Um dos idealizadores do Autódromo de Goiânia
Ainda sem saber da gravidade da doença de Luiz Fernando Rocha Lima, o presidente da Federação Goiana de Automobilismo (Faugo), Sérgio Crispim, comunicou à família que gostaria de homenageá-lo por ocasião dos 50 anos do Autódromo Internacional de Goiânia, em julho de 2024. Apaixonado por automobilismo, esporte que já era uma febre em competições nas vias centrais de Goiânia, ele foi um dos idealizadores do circuito e colaborou no desenho da pista, inaugurada em 28 de julho de 1974.
“Ele lutou muito pela construção do autódromo, gerando oportunidades, empregos e levando Goiânia para o circuito nacional de automobilismo. A nossa pista é muito elogiada por pilotos de todo o país, a forma como ela foi desenhada. É uma pista excepcional”, salienta Sérgio Crispim, que conheceu Nando ainda na infância. “Tenho dele as melhores lembranças.
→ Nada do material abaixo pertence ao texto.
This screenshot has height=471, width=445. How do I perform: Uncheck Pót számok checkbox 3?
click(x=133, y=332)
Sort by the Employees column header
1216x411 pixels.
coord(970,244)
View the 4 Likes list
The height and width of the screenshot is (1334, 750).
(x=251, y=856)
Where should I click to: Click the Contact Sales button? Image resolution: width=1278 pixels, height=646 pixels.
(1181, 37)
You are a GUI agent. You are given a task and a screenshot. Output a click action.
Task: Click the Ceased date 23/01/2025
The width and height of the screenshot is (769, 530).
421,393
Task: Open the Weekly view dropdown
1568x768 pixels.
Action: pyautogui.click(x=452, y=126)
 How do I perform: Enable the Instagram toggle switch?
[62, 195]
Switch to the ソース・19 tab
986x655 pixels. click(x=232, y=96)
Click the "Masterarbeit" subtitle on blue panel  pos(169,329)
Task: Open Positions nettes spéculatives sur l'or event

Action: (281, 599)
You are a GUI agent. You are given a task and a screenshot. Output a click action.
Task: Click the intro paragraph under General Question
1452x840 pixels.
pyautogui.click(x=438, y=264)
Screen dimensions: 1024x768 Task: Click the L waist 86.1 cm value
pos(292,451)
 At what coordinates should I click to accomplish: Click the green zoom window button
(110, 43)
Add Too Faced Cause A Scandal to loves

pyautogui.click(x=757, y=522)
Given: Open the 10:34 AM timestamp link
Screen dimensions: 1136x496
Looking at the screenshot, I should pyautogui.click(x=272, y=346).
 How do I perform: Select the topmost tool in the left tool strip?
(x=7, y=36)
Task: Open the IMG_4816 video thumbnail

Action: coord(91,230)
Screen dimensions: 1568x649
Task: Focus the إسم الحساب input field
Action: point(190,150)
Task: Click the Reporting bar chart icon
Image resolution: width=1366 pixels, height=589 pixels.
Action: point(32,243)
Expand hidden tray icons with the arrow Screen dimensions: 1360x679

Sempre foi uma pessoa alegre e brincalhona. Uma pessoa maravilhosa”.
Luiz Fernando, que foi um dos fundadores da Faugo, presidiu a entidade em duas ocasiões: entre 1972 e 1976 e mais tarde entre 1983 e 1987. No período de 1985 e 1987 foi também vice-presidente da Confederação Brasileira de Automobilismo.